Keynotes

We have the pleasure of welcoming our keynote speakers at CompSys'26.

Tuesday June 16, 10:00
Title: Emerging Industrial AI Systems: Large Industry Models, AI Infrastructure, and Quantum Computing
By Andre Luckow (BMW Group IT & Ludwig-Maximilians-Universität München)
Abstract: Computational demands in the automotive industry are rising rapidly due to the increasing use of AI across engineering, manufacturing, and business processes, as well as the growing scale of industrial and engineering simulation. In this talk, we present AI applications together with the compute and platform infrastructure required to support them. We focus on Large Industry Models (LIMs), which combine industrial data with domain-adapted foundation models to enable engineering reasoning and process-aware decision-making in industrial applications. While AI is transforming computing, continued scaling faces increasing computational and algorithmic limits. Thus, quantum computing may complement AI in selected domains. We therefore examine emerging quantum and hybrid algorithms for AI, optimization, and simulation, and discuss their integration into future heterogeneous compute architectures.
Short bio: Andre Luckow is Head of Innovation and Emerging Technologies at BMW Group IT and lecturer at Ludwig-Maximilians-Universität München. He leads BMW Group IT’s global Tech Office Network, with locations in the United States, China, India, and Germany. His research spans high-performance and distributed computing systems, including HPC and cloud middleware for heterogeneous compute infrastructures. More recently, his work has focused on AI/ML systems at scale and quantum-classical hybrid computing, with contributions to quantum middleware and hybrid algorithms for optimization and simulation.
Wednesday June 17, 14:00
Title: Succeeding with Agentic AI through Integration
By Misja Heuveling (IBM)
Abstract: AI is a hot topic in boardrooms today. Today’s leaders see AI as the next Industrial Revolution, creating new opportunities. While exploring all the new opportunities, MIT reports that 95% of the AI projects never make it to production. During this session you will learn about one of the root causes for the failure of these projects, namely the IT complexity and difficulty to securely connect to the right data and systems. During this session we will explain what Agentic AI is and why AI agents only succeed when they are grounded in trusted, well-governed data and capabilities. Attendees will learn how integration platforms can securely expose enterprise data and business functions as reusable services, enabling AI agents to operate safely, reliably, and at scale. You will learn more about AI and MCP gateways, how these allow AI agents to communicate using the Model Context Protocol (MCP) through the integration platform to enterprise systems in such a way that AI projects can be taken into production in a successful manner.

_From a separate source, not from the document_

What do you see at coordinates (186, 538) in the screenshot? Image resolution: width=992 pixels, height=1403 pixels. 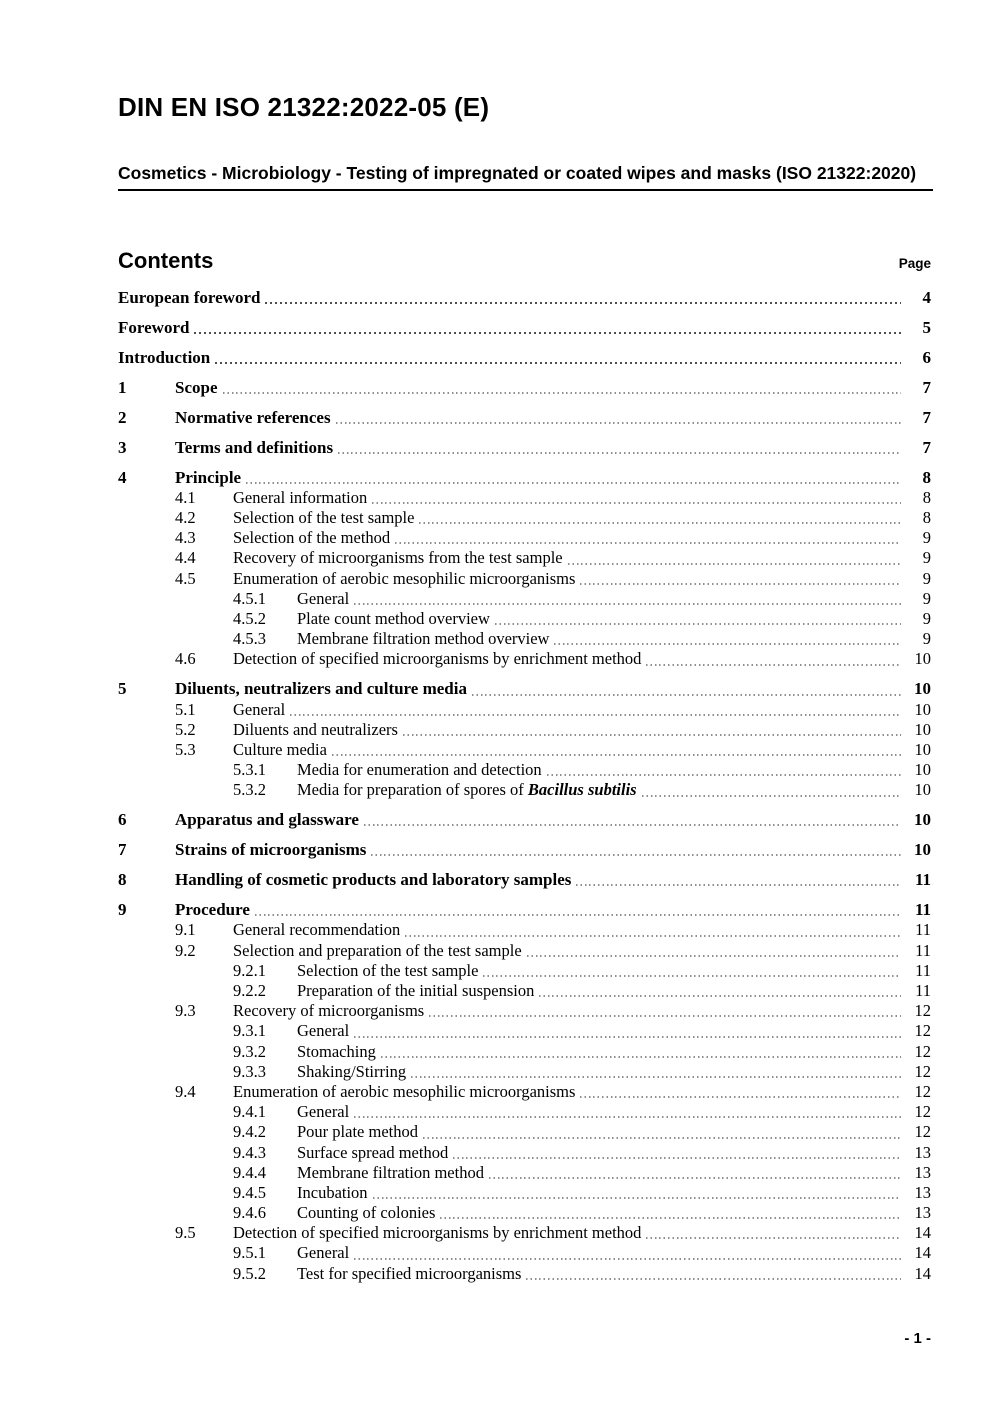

Short bio: As Field CTO for IBMs integration portfolio, Misja Heuveling brings deep expertise in the integration domain, helping organizations navigate complex digital transformation challenges. Passionate about innovation, Misja is a trusted advisor to his customers across Benelux and beyond. Misja and his team partner with customers to architect scalable, future-proof integration strategies that bridge cloud and on-premises environments to accelerate business agility and productivity. His experience and strategic insight empower businesses to unlock the full potential of their data and applications.
Thursday June 18, 09:15
Title: Quality-Critical Distributed Computing and Artificial Intelligence for Scientific Research
By Zhiming Zhao (UvA)
Abstract: Advanced data science and AI technologies are opening new pathways for addressing complex societal and scientific challenges. However, developing effective software systems to harness these opportunities involves significant software and computational hurdles. Integrating emerging technologies into the research lifecycle as a novel problem-solving paradigm requires assembling research software components with varying levels of maturity. Moreover, achieving the system-level performance demanded by quality-critical applications, such as Digital Twins, real-time simulations and predictive decision-making, necessitates end-to-end optimization spanning design, deployment, and runtime adaptation. AI technologies have attracted considerable attention for their role in developing algorithms tailored to such quality-critical scientific applications. In this talk, we explore AI-based methods for quality-critical programming, scheduling, and adaptation within a software framework that operates across multiple service layers, bridging both development and operations (DevOps). We also discuss the challenges that quality-critical computing research faces in supporting large-scale AI and Digital Twin applications across distributed infrastructures.
Short bio: Dr. Zhiming Zhao is an Associate Professor and leader of the Multiscale Networked Systems (MNS) research group at the Informatics Institute, University of Amsterdam (UvA). His research focuses on developing innovative programming and control models for quality-critical systems on programmable infrastructures — including Clouds, Edges, and Software-Defined Networks — leveraging optimization and artificial intelligence technologies. Supported by a range of EU and Dutch research projects, his team develops Digital Twinning solutions, Virtual Research Environments, and cloud automation tools to tackle data and computational challenges in both industrial innovation and scientific research. Dr. Zhao is a Senior Member of IEEE and serves as Managing Editor of the Journal of Cloud Computing.